Exercise details: Each line in the entries below that holds the string "This" must be copied.

Saved entries
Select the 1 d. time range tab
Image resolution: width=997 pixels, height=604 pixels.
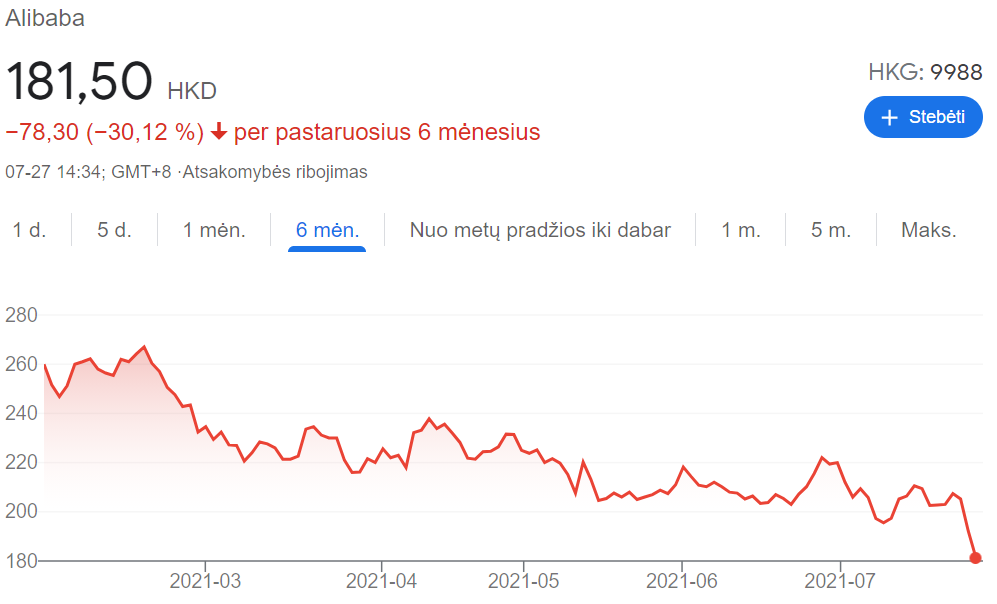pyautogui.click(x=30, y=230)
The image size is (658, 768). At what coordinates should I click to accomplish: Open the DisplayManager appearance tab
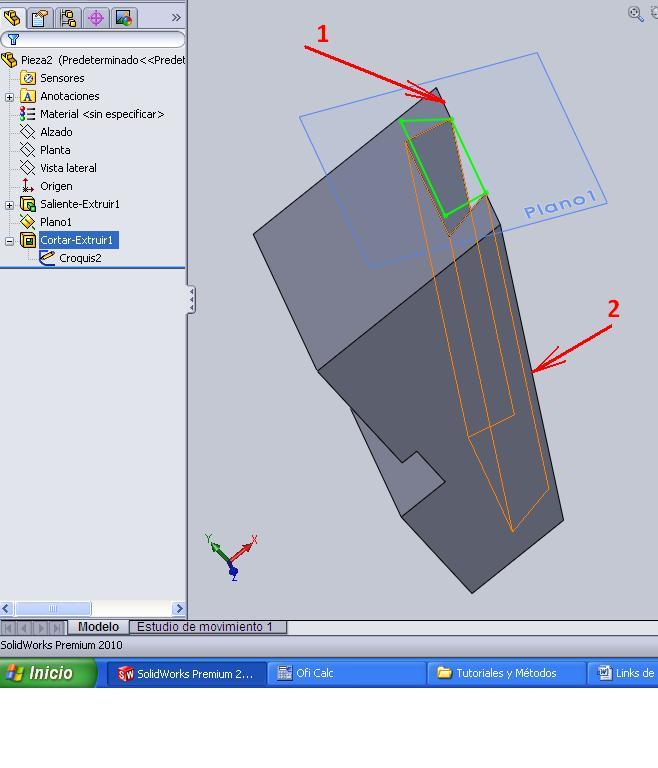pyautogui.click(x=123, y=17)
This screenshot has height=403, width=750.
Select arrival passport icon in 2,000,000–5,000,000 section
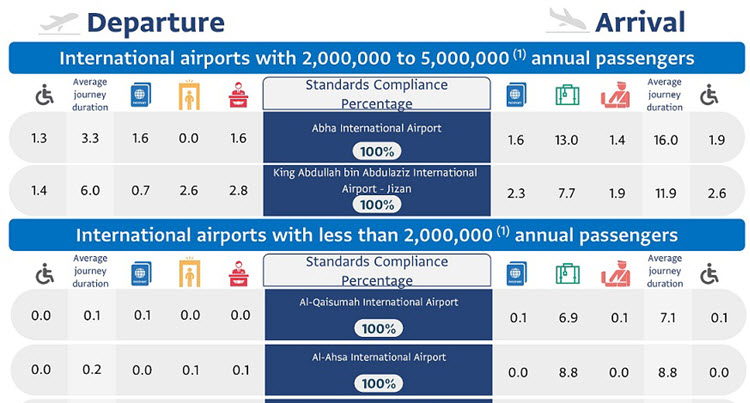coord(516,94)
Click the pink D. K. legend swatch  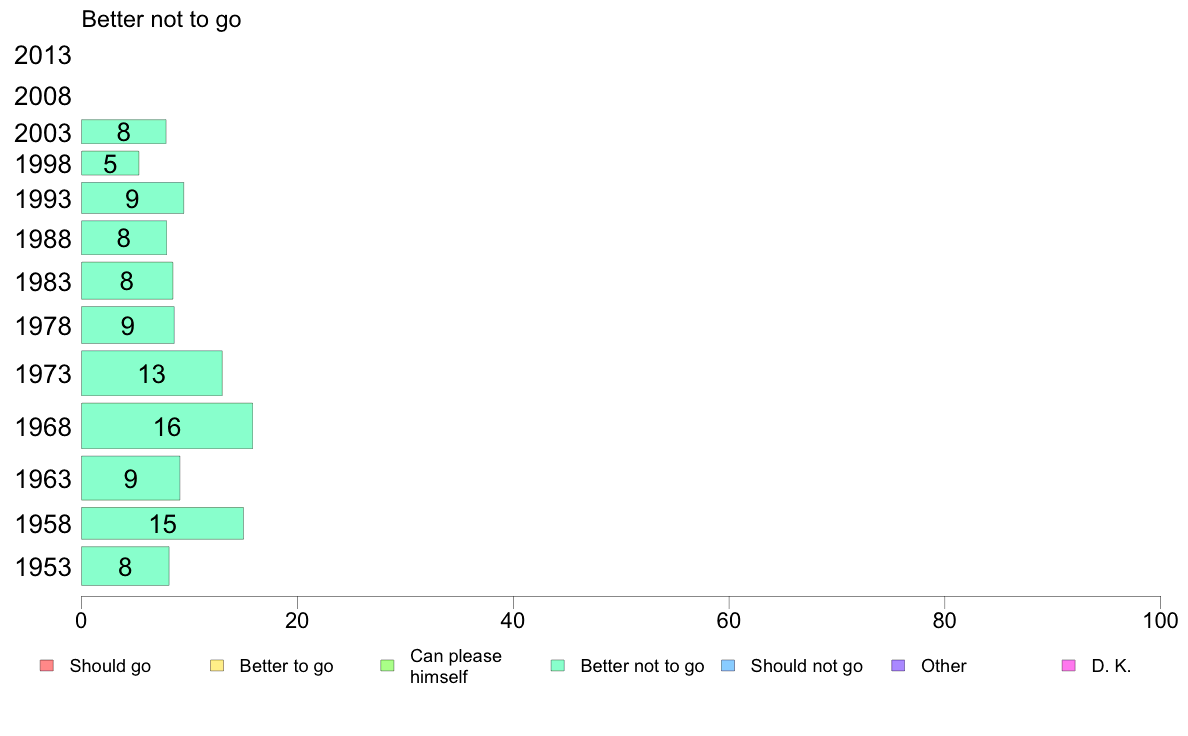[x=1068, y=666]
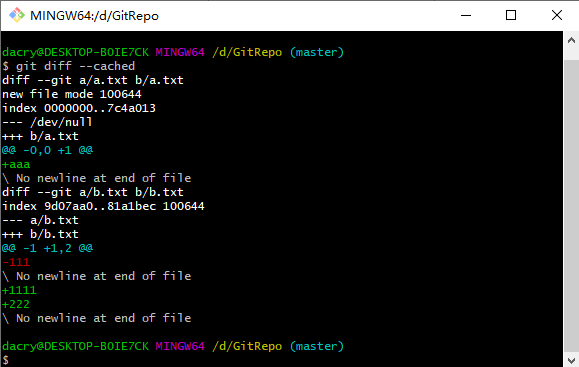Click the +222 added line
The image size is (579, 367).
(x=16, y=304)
* * *
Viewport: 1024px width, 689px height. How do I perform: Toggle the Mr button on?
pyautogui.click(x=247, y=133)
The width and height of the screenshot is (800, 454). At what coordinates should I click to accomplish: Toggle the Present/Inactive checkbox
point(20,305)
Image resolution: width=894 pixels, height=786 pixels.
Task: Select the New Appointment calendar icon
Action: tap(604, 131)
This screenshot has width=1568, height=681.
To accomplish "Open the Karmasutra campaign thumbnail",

Task response:
This screenshot has height=403, width=750.
This screenshot has width=1568, height=681.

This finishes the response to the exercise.